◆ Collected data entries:
▬▬▬▬▬▬▬▬▬▬

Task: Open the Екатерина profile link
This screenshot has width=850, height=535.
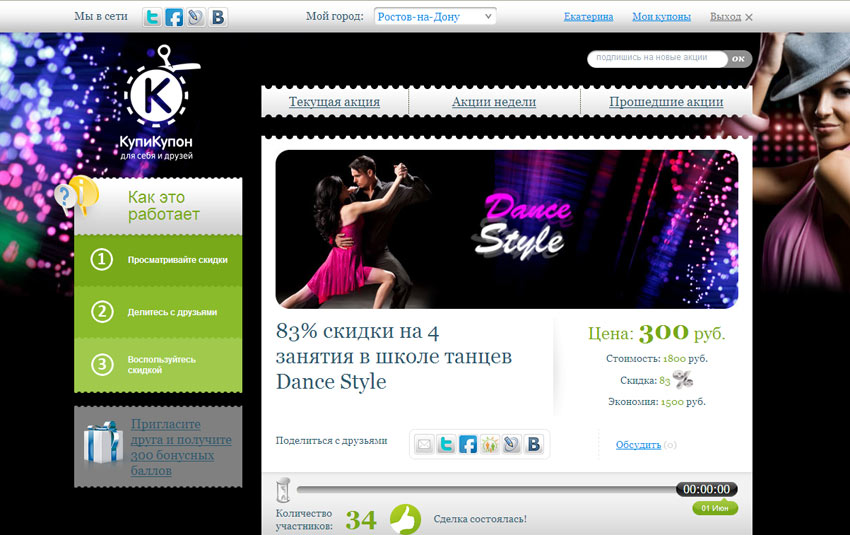Action: [x=588, y=17]
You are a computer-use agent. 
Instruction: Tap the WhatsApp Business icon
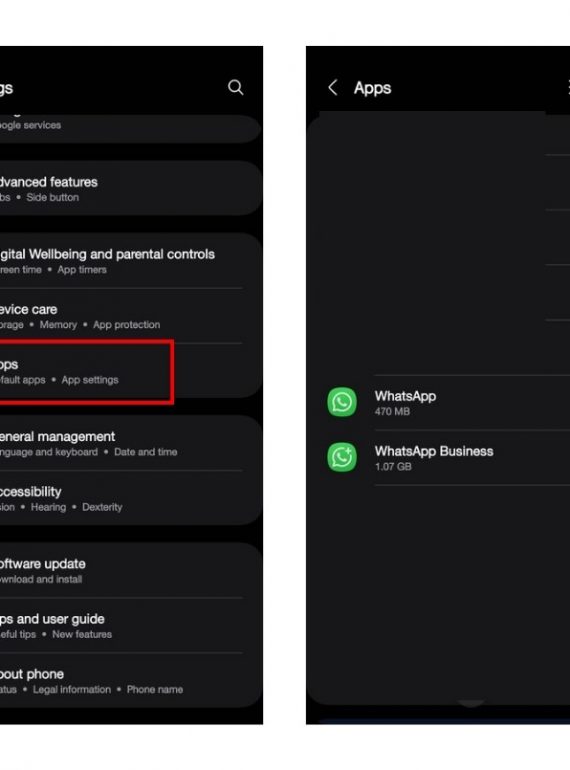coord(342,457)
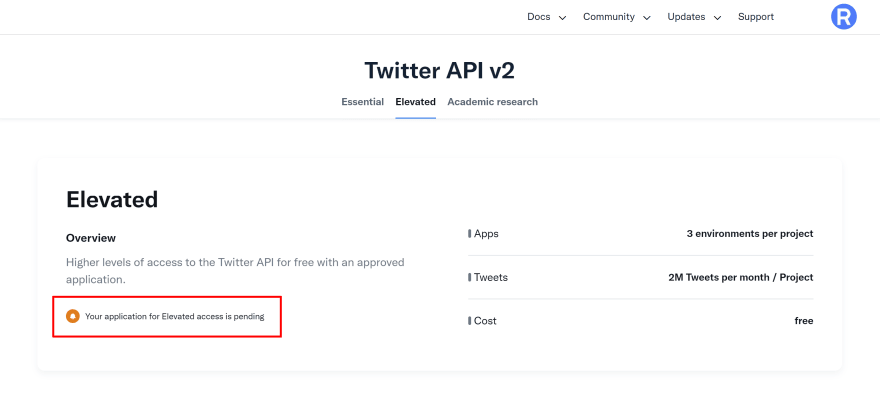Click the Apps row label
The width and height of the screenshot is (880, 393).
click(x=486, y=234)
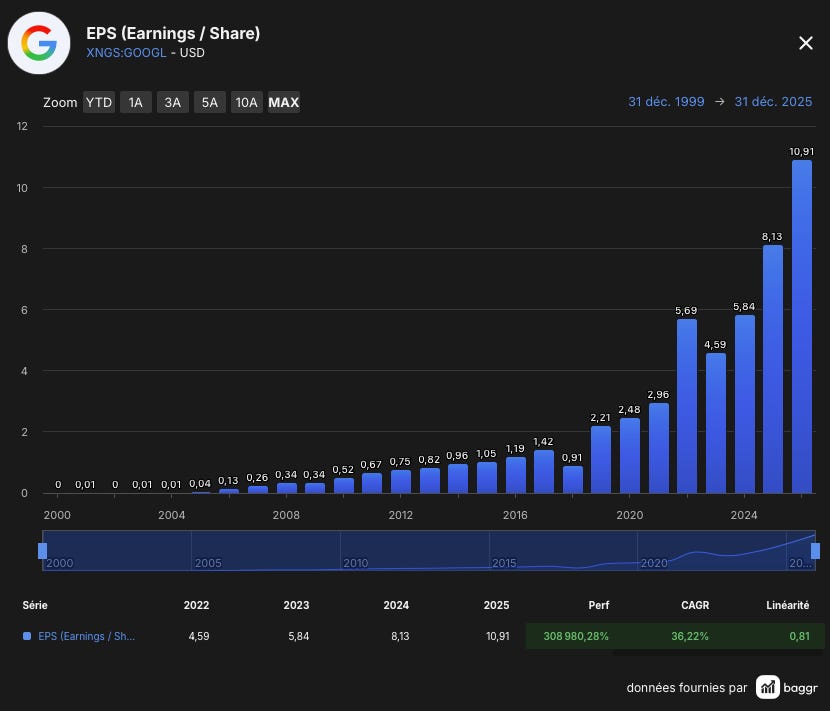The image size is (830, 711).
Task: Click the baggr logo icon
Action: (768, 687)
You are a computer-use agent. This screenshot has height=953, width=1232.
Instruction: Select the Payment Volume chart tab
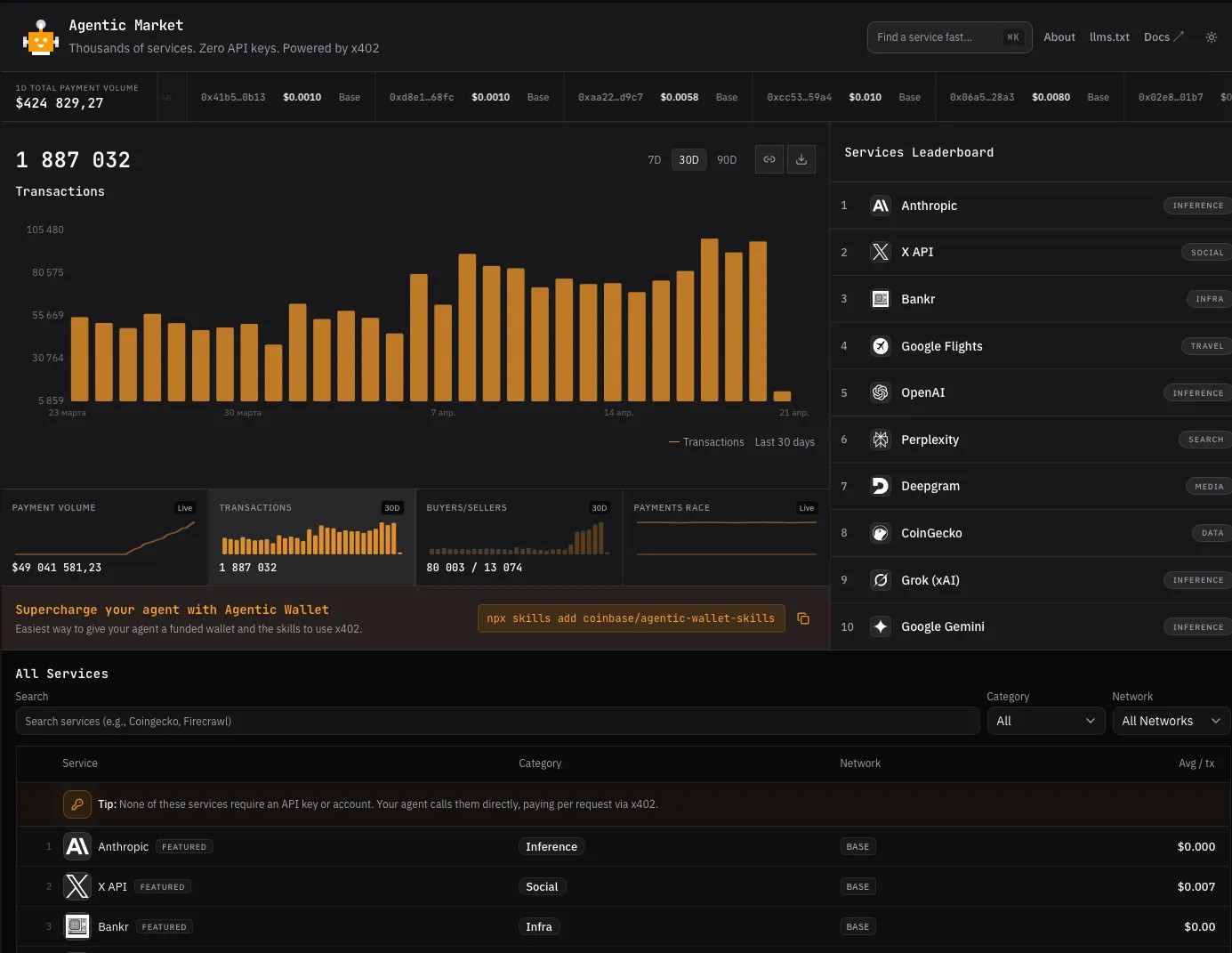coord(104,537)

▬▬▬▬▬▬▬▬▬▬

◆ What the exercise asks: Each record above is to be returned unchanged, while any picture it holds stays out.

◆ Task output:
Task: Open the Екатерина profile link
This screenshot has width=850, height=535.
Action: [x=588, y=17]
You are a computer-use agent. 
Instruction: Tap the WhatsApp Business icon
coord(342,457)
Click the Apps row label
The width and height of the screenshot is (880, 393).
click(x=486, y=234)
The image size is (830, 711).
Task: Click the baggr logo icon
Action: (768, 687)
You are a computer-use agent. This screenshot has height=953, width=1232.
Instruction: Select the Payment Volume chart tab
coord(104,537)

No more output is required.